Premio Racconti nella Rete 2015 “Il caso non esiste” di Attilio Mazzoni
Categoria: Premio Racconti nella Rete 2015Il caso non esiste. Tuttavia, c’è chi ci crede. Chi, addirittura, ci costruisce attorno complesse teorie scientifiche. Io invece l’ho sempre saputo, anche quando non ero in grado di fare due più due. Difatti, non ho mai creduto che quella telefonata fosse un caso. Quella chiamata doveva arrivare, e doveva arrivare a me. Un anno. La voce metallica che mi parlava dall’altro capo dell’apparecchio era stata chiara. “Tra un anno esatto morirai”. Non un minuto di più, non uno di meno. Non ho fatto domande. Ho ascoltato, e basta. Poi ho riattaccato. Un anno. Non era pochissimo, tutto sommato. L’unica cosa che mi dava fastidio era che fossi ancora giovane. Avrei preferito ricevere quella telefonata tra qualche anno, quando i capelli avrebbero cominciato a staccarsi dalla testa e la pelle sotto gli occhi a raggrinzirsi. Ma era così, e non potevo far altro che accettarlo. Quella telefonata era arrivata esattamente trecentosessanta quattro giorni fa. Tra qualche ora sarò morto. Nemmeno questo è un caso. Perchè io l’ho sempre saputo: il caso non esiste.

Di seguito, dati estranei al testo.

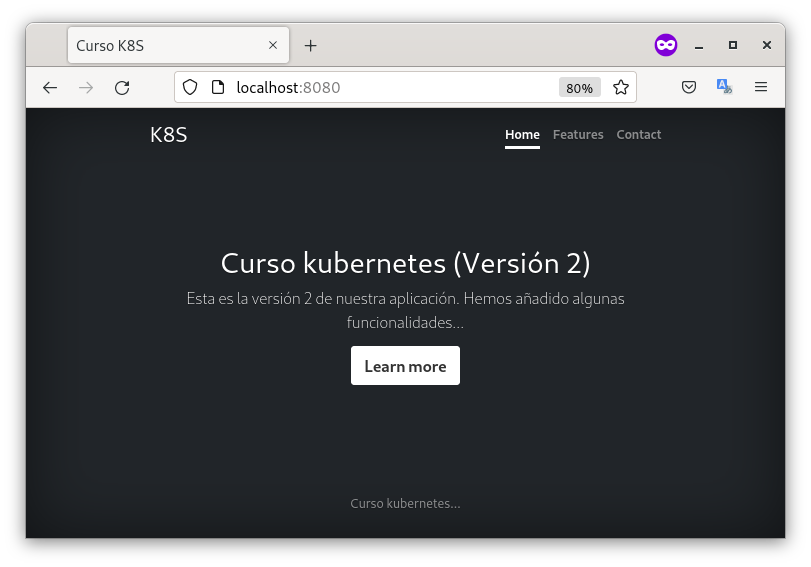Viewport: 811px width, 567px height.
Task: Click the greyed-out forward arrow
Action: point(86,88)
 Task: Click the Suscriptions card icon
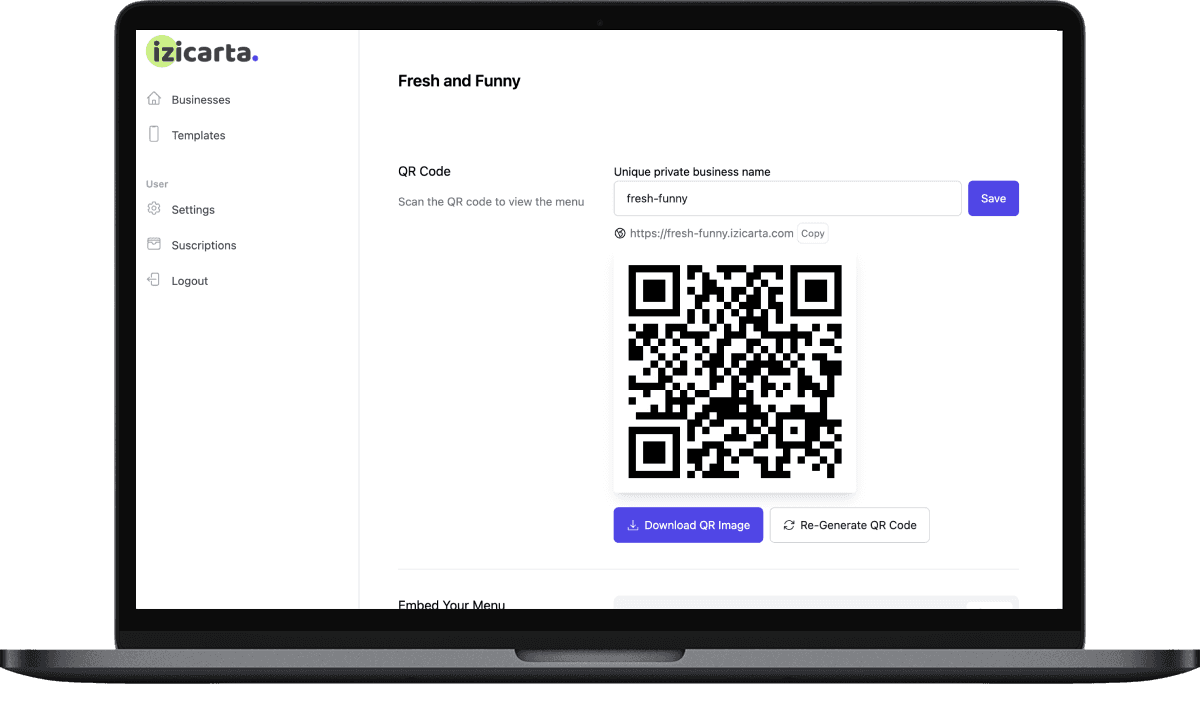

La notizia ha conferito alla mia vita un sapore agrodolce di birra rosso. Dopo tre sorsi ti annoia e ti prende la voglia di una bionda poco gassata. I giorni successivi alla telefonata passarono veloce. Camminavo a testa alta. Presi il vezzo di fissare le persone, fino a quando non ritraevano lo sguardo. L’idea di dover morire non mi spaventava. E’ qualcosa di naturale, che sai già dal primo giorno di vita. Il sapere esattamente quando sarebbe successo, invece, mi faceva sentire Dio. Un giorno entrai in una ricevitoria. Mi avvicinai al bancone e mi rivolsi alla signora con gli occhiali che sfogliava banconote da cinquanta euro.
“Buongiorno. Vorrei scommettere sulla data della mia morte. Mi darebbe le quote?”.
La signora alzò lo sguardo e tolse gli occhiali: “Mi dispiace signore, qui abbiamo solo Lotto, Superenalotto, Totocalcio e scommessa secca della partita di Europa League. Arrivederci”.
Si rimise a contar. Ne uscii disgustato, offeso. Come osava? Vecchia cretina. Andai a casa e m’infilai a letto, convinto che il giorno successivo gliel’avrei fatta vedere io. Il mattino seguente, invece, non stavo molto bene. Vomitai. Quasi non arrivai in bagno in tempo. Presi dei farmaci ma vomitai di nuovo. In quel periodo avevo un amico, Mauro, a cui dicevo tutto. Lo chiamai. Ebbe cura di me e prese l’abitudine di venire a trovarmi una volta alla settimana per vedere come stavo. Poi un giorno si sedette sul divano, mi guardò dritto negli occhi e disse:
– “Mia moglie mi tradisce”.
Seguì un breve silenzio, pensai un po’ e dissi: -“Oggi mi fa male la spalla destra, Mau”.
Gli s’accesero le gote.
– “Hai capito cosa ti ho detto? Mia moglie mi tradisce, non so cosa fare”.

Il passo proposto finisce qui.